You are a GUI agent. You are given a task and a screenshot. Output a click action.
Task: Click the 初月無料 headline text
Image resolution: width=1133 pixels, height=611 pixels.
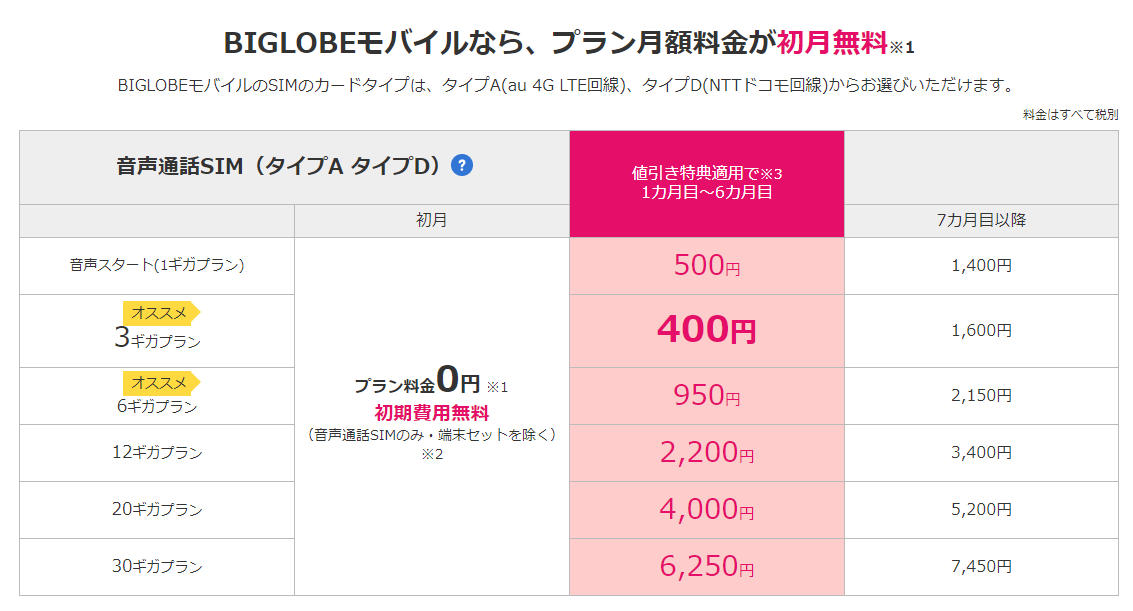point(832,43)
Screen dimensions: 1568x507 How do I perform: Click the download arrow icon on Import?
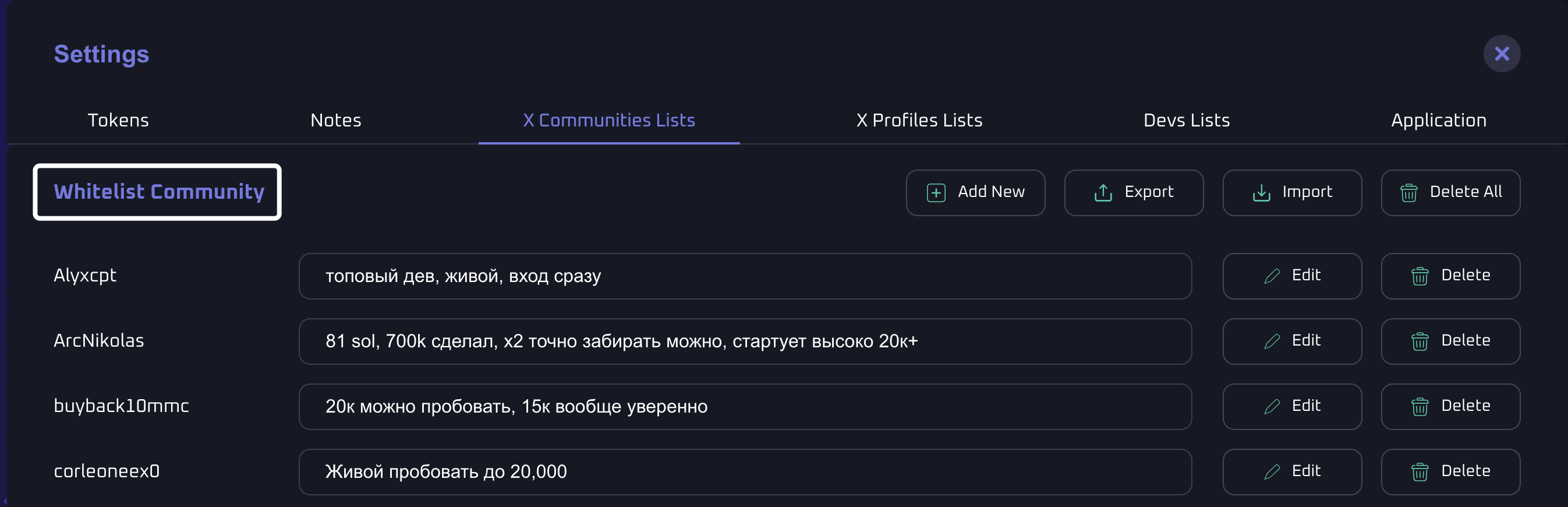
==========
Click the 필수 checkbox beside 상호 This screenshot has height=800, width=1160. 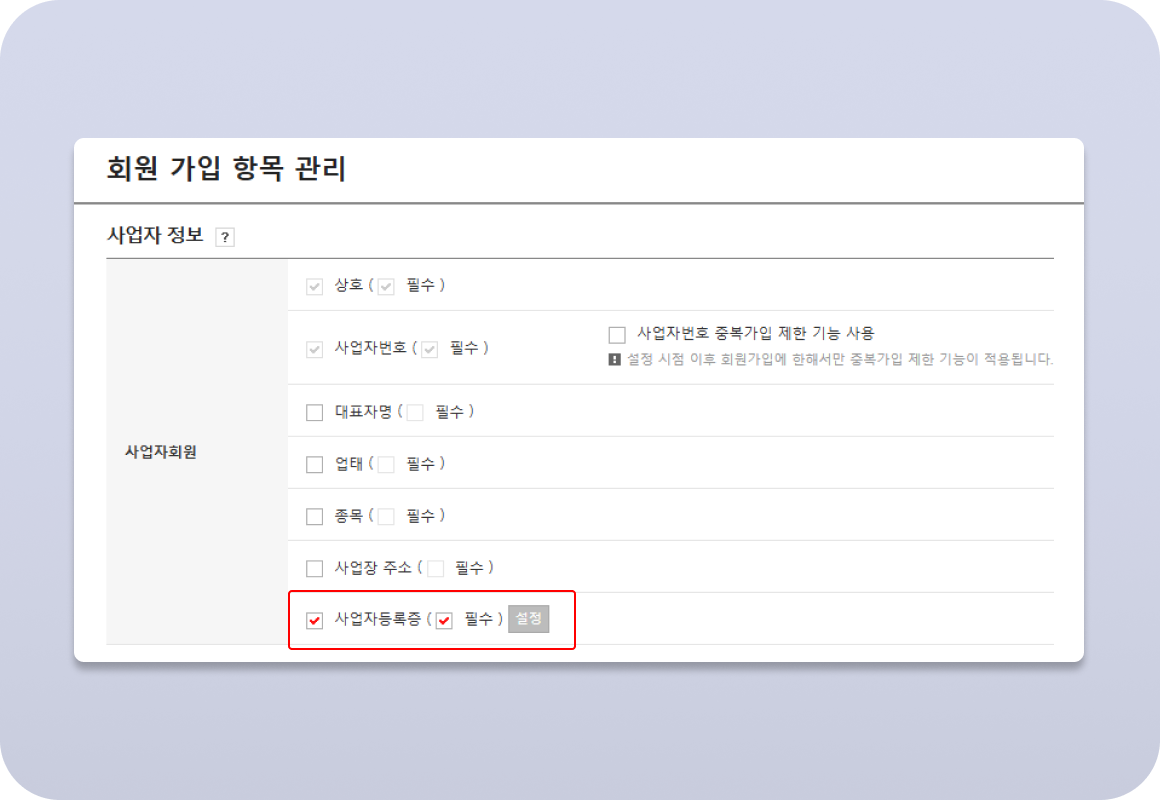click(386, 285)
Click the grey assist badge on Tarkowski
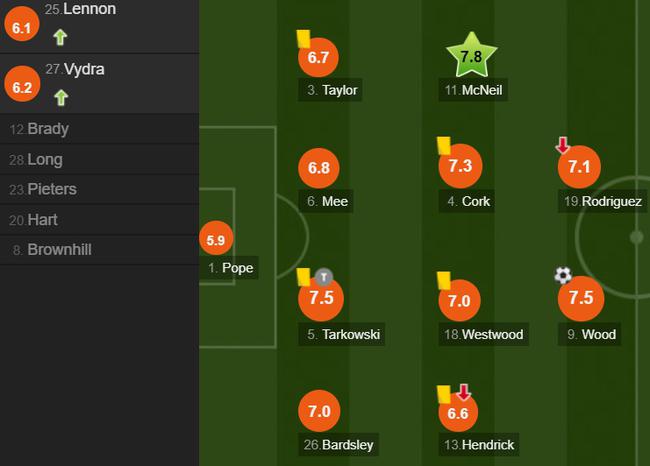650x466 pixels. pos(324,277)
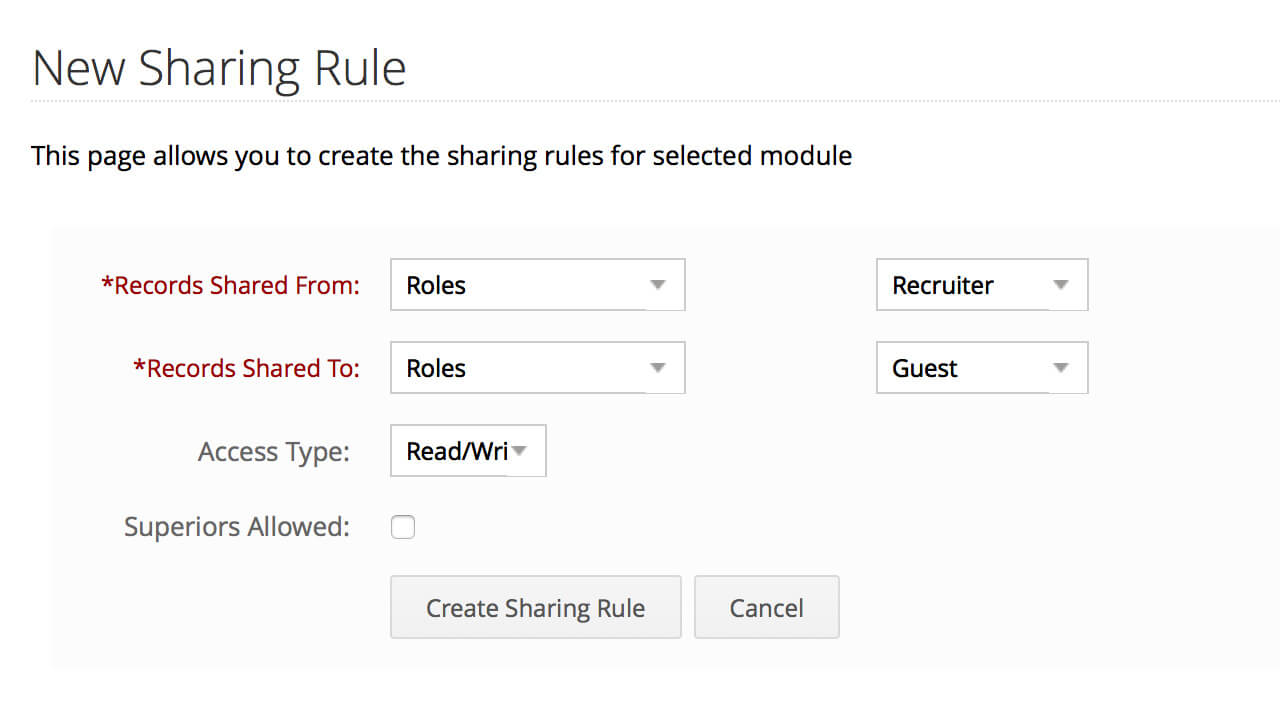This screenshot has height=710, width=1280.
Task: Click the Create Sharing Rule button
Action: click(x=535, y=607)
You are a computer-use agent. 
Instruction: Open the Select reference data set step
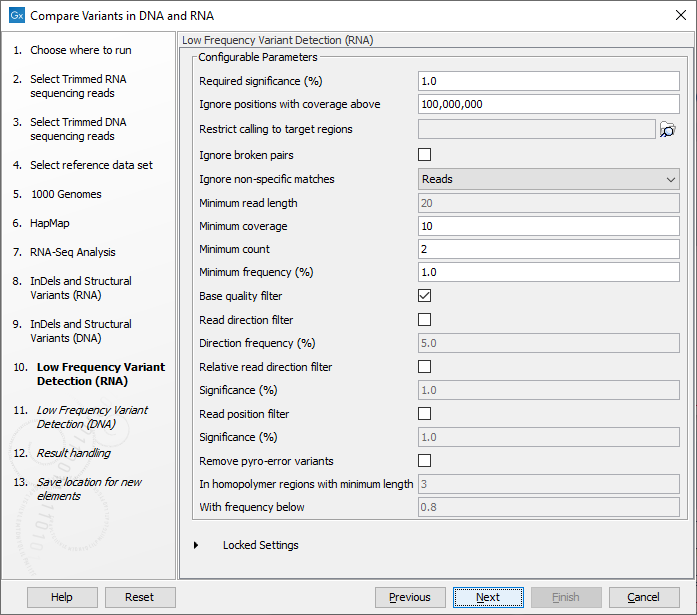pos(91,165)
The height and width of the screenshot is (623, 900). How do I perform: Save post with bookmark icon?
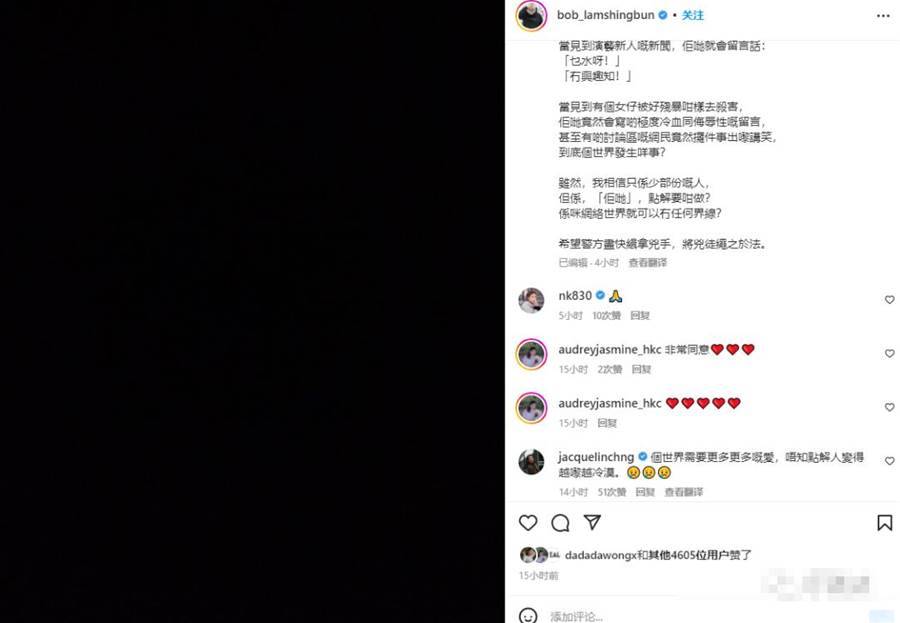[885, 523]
==========
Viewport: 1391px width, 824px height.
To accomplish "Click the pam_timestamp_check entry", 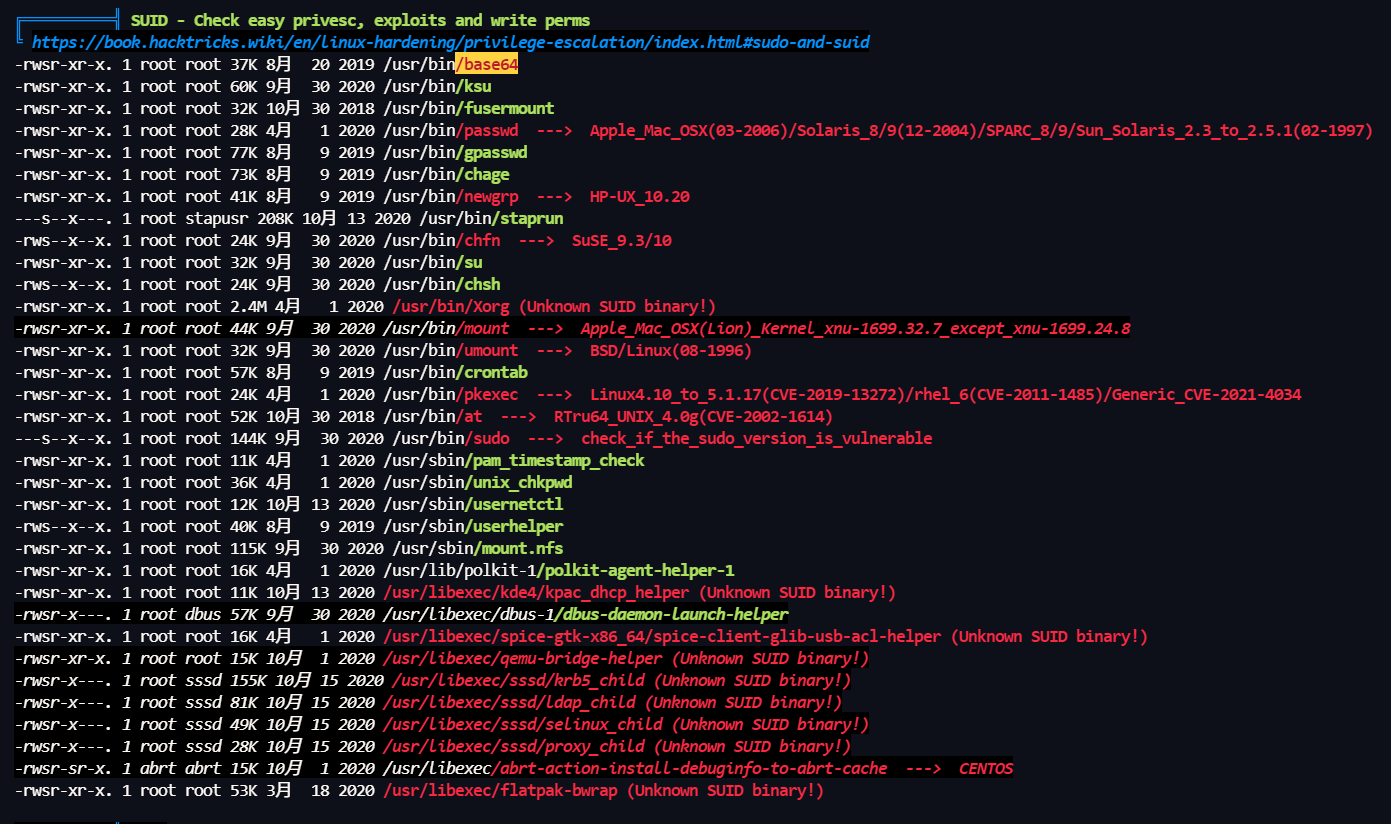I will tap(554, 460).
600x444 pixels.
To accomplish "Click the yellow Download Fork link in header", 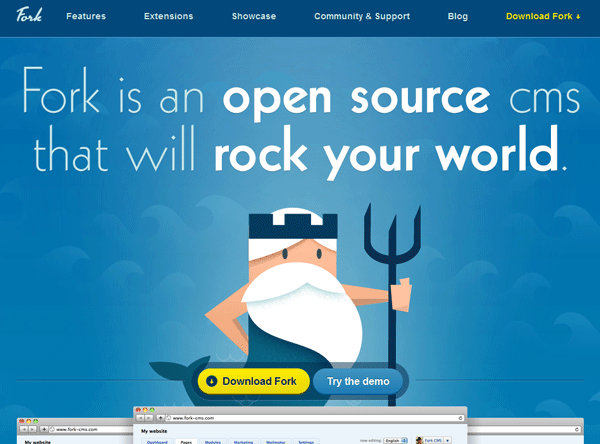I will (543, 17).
==========
**Prompt**
Every line above in the stretch from the one with "You are a GUI" through the one with "Screen dimensions: 1568x507" is to be transcribed exactly, ends included. No picture is copied.

**Solved exercise**
You are a GUI agent. You are given a task and a screenshot. Output a click action.
Task: Click the 初月無料 headline text
Image resolution: width=1133 pixels, height=611 pixels.
point(832,43)
Screen dimensions: 1568x507 How do I perform: Click the download arrow icon on Import?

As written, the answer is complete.